Lun2

Here Lun2 method will be demonstrated clearly and hope that this document can help you.

Estimating parameters from a real dataset

Before simulating datasets, it is important to estimate some essential parameters from a real dataset in order to make the simulated data more real. If you do not have a single-cell transcriptomics count matrix now, you can use the data collected in simmethods package by simmethods:data command.

When you use Lun2 to estimate parameters from a real dataset, you must input a numeric vector to specify the batches or plates that each cell comes from, like other_prior = list(batch.condition = the numeric vector).

library(simmethods)
library(SingleCellExperiment)
# Load data
ref_data <- simmethods::data
plates <- simmethods::group_condition
## plates can must be a numeric vector.
other_prior <- list(batch.condition = as.numeric(plates))

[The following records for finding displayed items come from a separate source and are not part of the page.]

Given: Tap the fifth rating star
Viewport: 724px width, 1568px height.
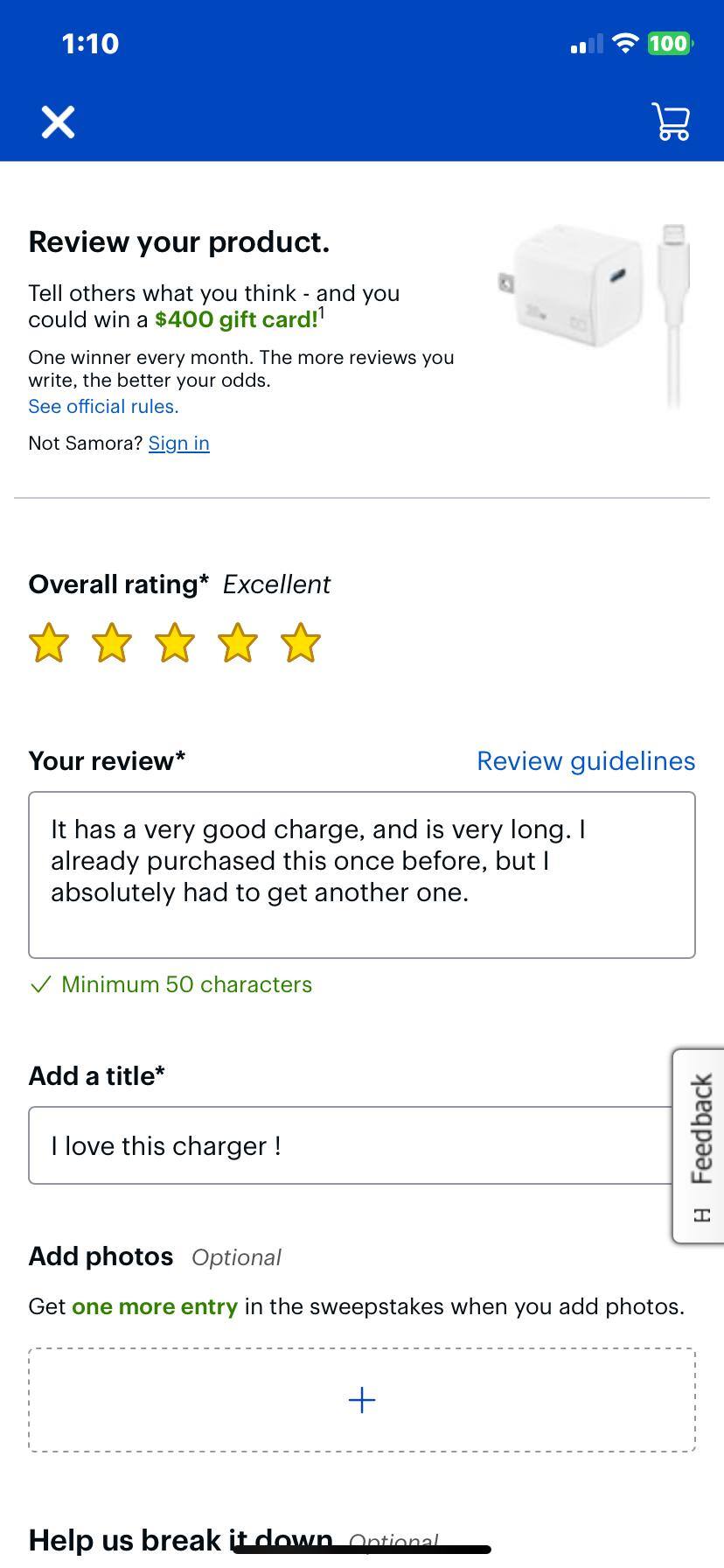Looking at the screenshot, I should point(300,642).
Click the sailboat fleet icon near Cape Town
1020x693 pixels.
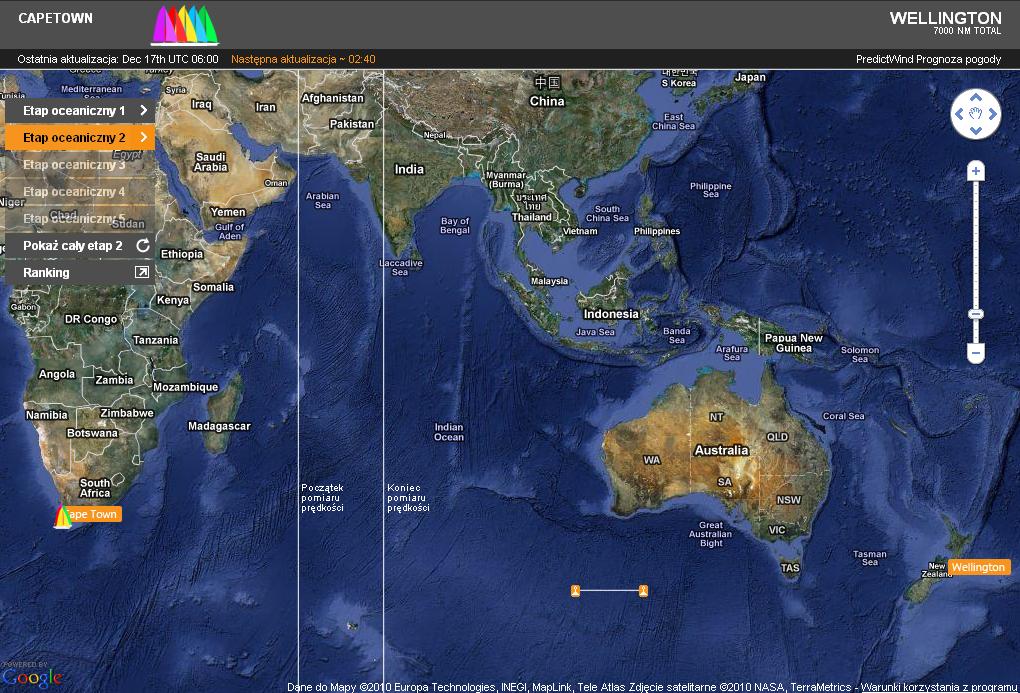coord(62,517)

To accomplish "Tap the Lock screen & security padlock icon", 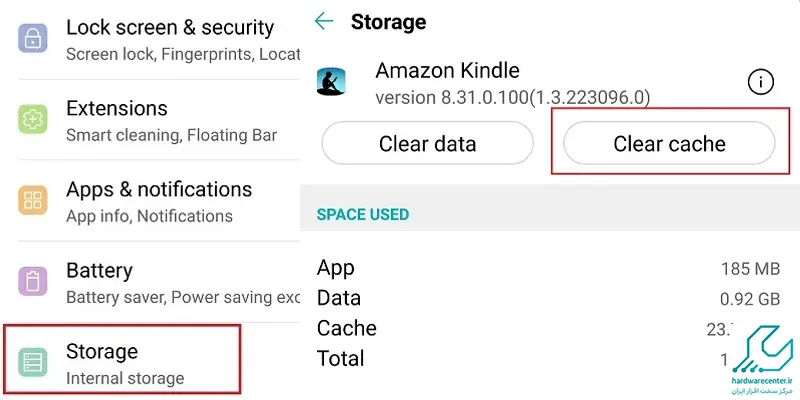I will 33,38.
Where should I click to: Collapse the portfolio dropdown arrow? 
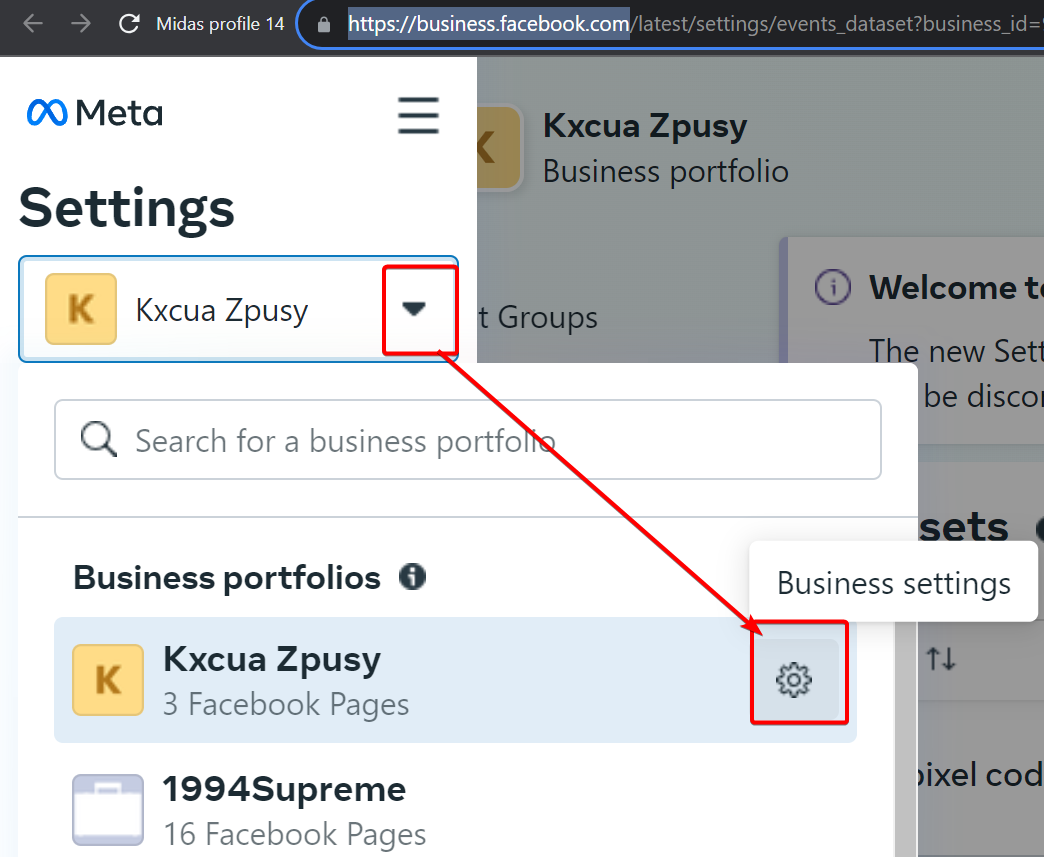click(x=413, y=308)
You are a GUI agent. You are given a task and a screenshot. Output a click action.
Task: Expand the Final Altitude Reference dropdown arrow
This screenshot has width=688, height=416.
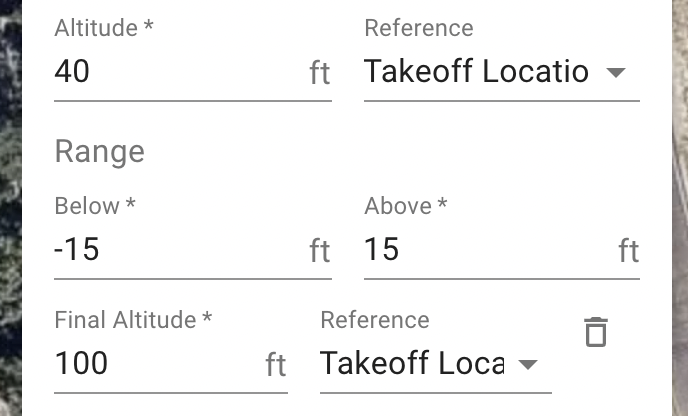pos(527,364)
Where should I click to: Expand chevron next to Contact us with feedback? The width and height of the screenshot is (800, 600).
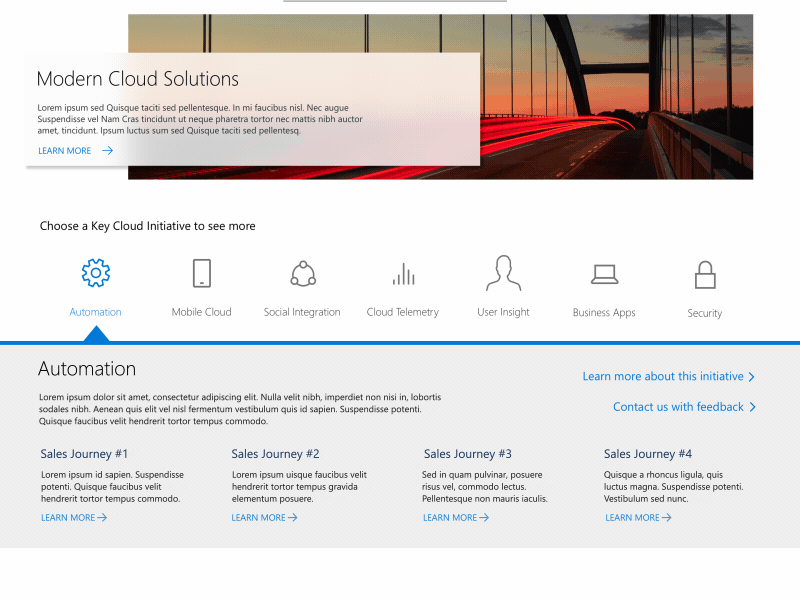(x=752, y=407)
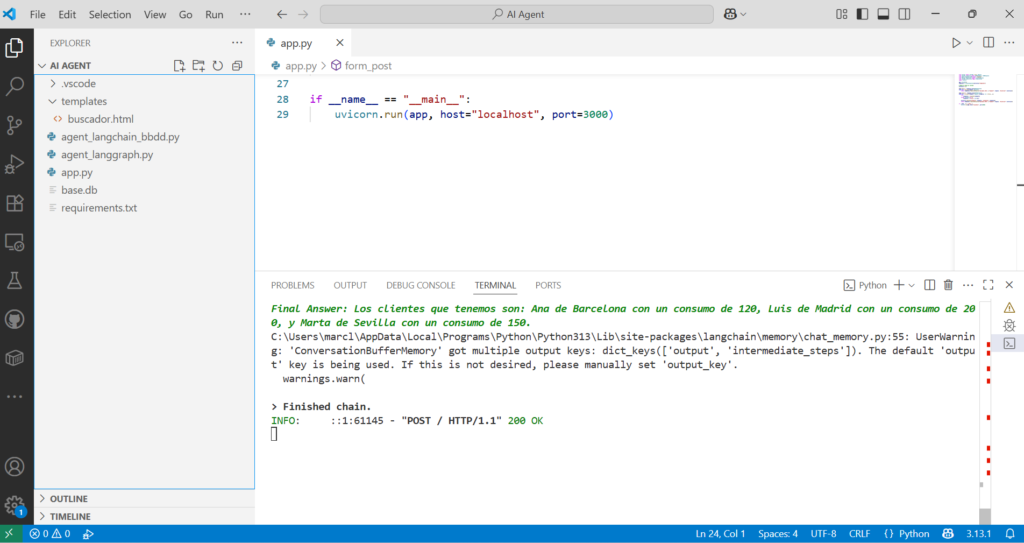This screenshot has width=1024, height=543.
Task: Open the launch profile dropdown next to plus
Action: [x=911, y=285]
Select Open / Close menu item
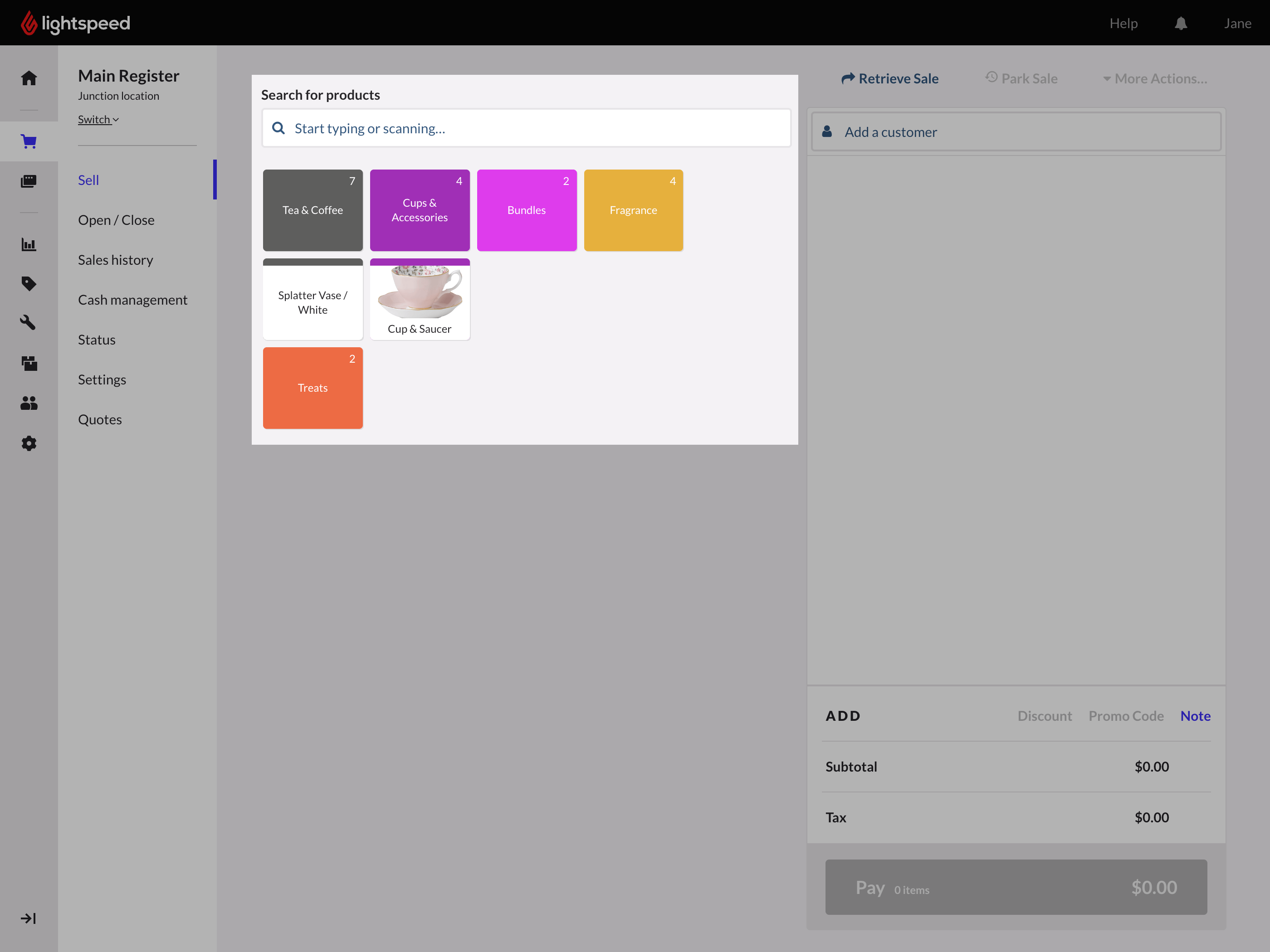The image size is (1270, 952). coord(116,220)
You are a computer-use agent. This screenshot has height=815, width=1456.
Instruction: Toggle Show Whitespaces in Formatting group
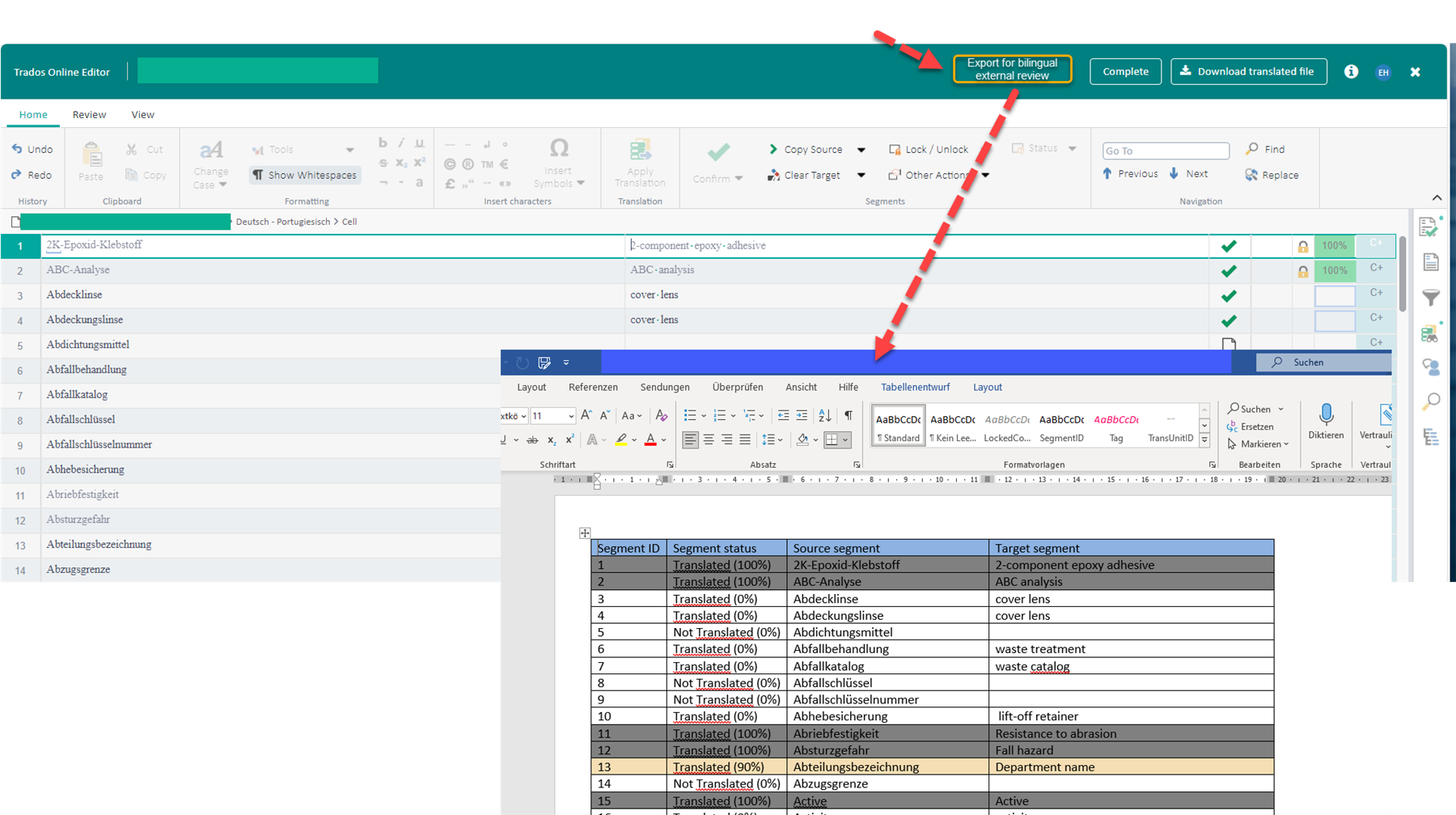tap(304, 175)
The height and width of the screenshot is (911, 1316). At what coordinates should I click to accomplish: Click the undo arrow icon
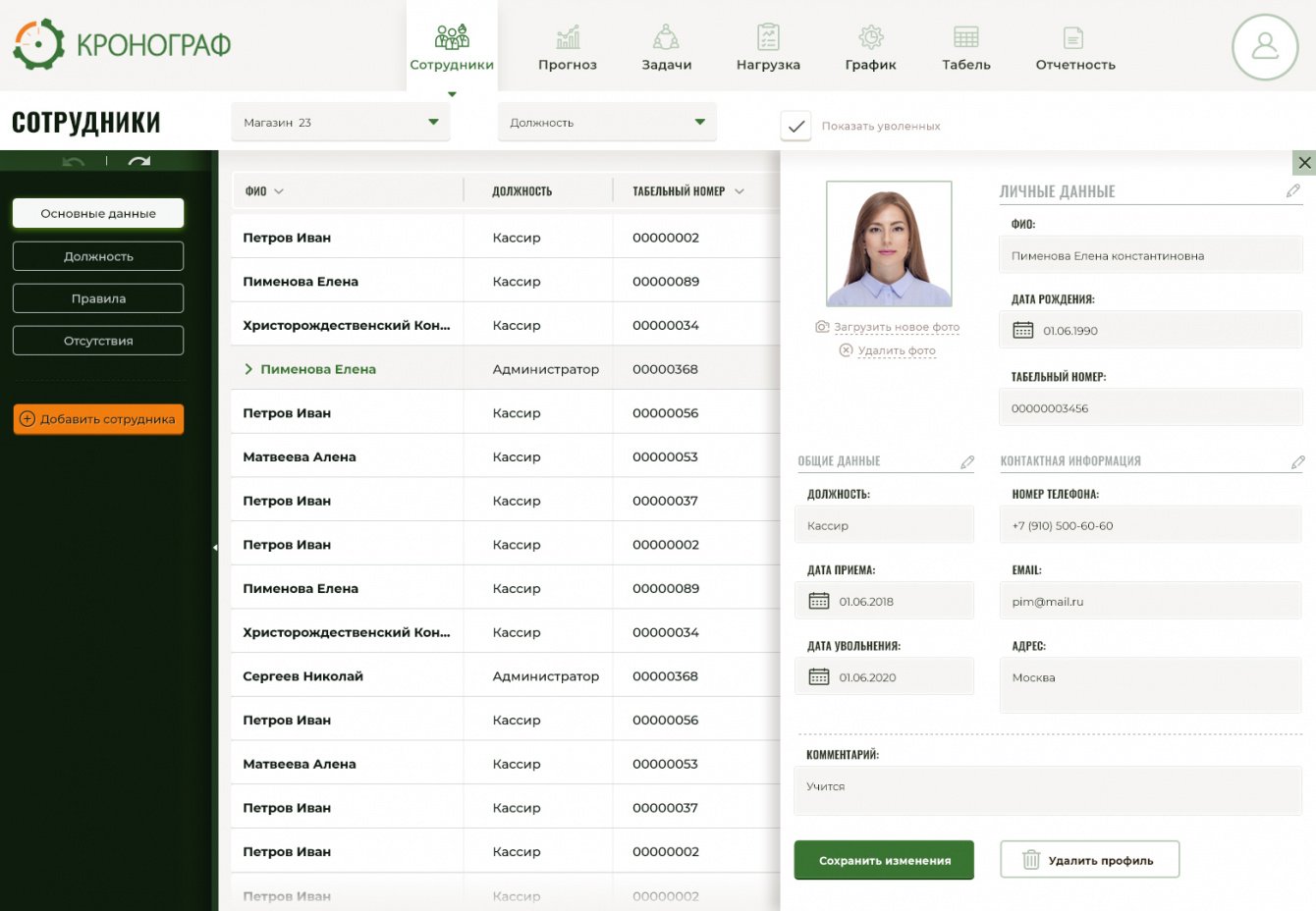pos(74,162)
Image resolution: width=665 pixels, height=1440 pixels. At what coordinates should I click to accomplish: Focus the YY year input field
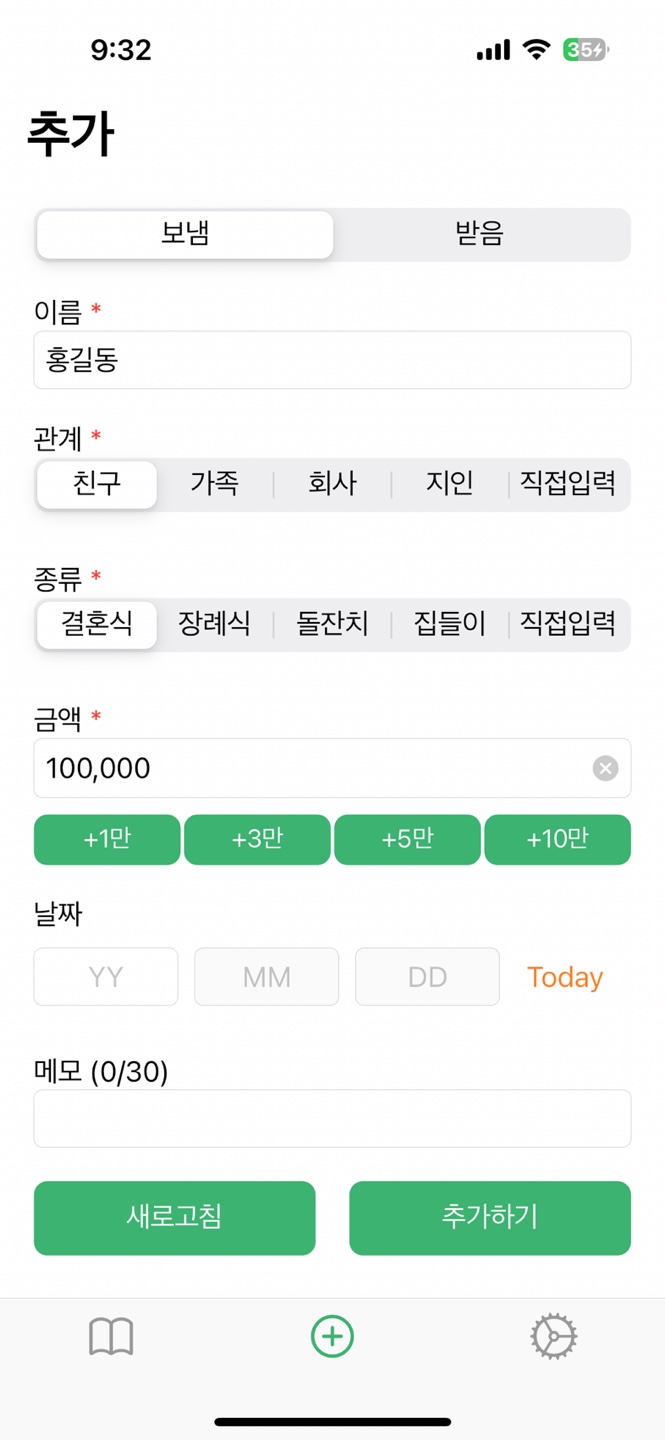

Using simmethods::Lun2_estimation command to execute the estimation step.

estimate_result <- simmethods::Lun2_estimation(ref_data = ref_data,
                                               other_prior = other_prior,
                                               verbose = T,
                                               seed = 10)
# Estimating parameters using Lun2
# Estimating number of groups...
# Warning in regularize.values(x, y, ties, missing(ties), na.rm = na.rm):
# collapsing to unique 'x' values
# Computing normalisation factors...
# Warning in (function (x, sizes, min.mean = NULL, positive = FALSE, scaling =
# NULL) : encountered non-positive size factor estimates
# Estimating dispersions...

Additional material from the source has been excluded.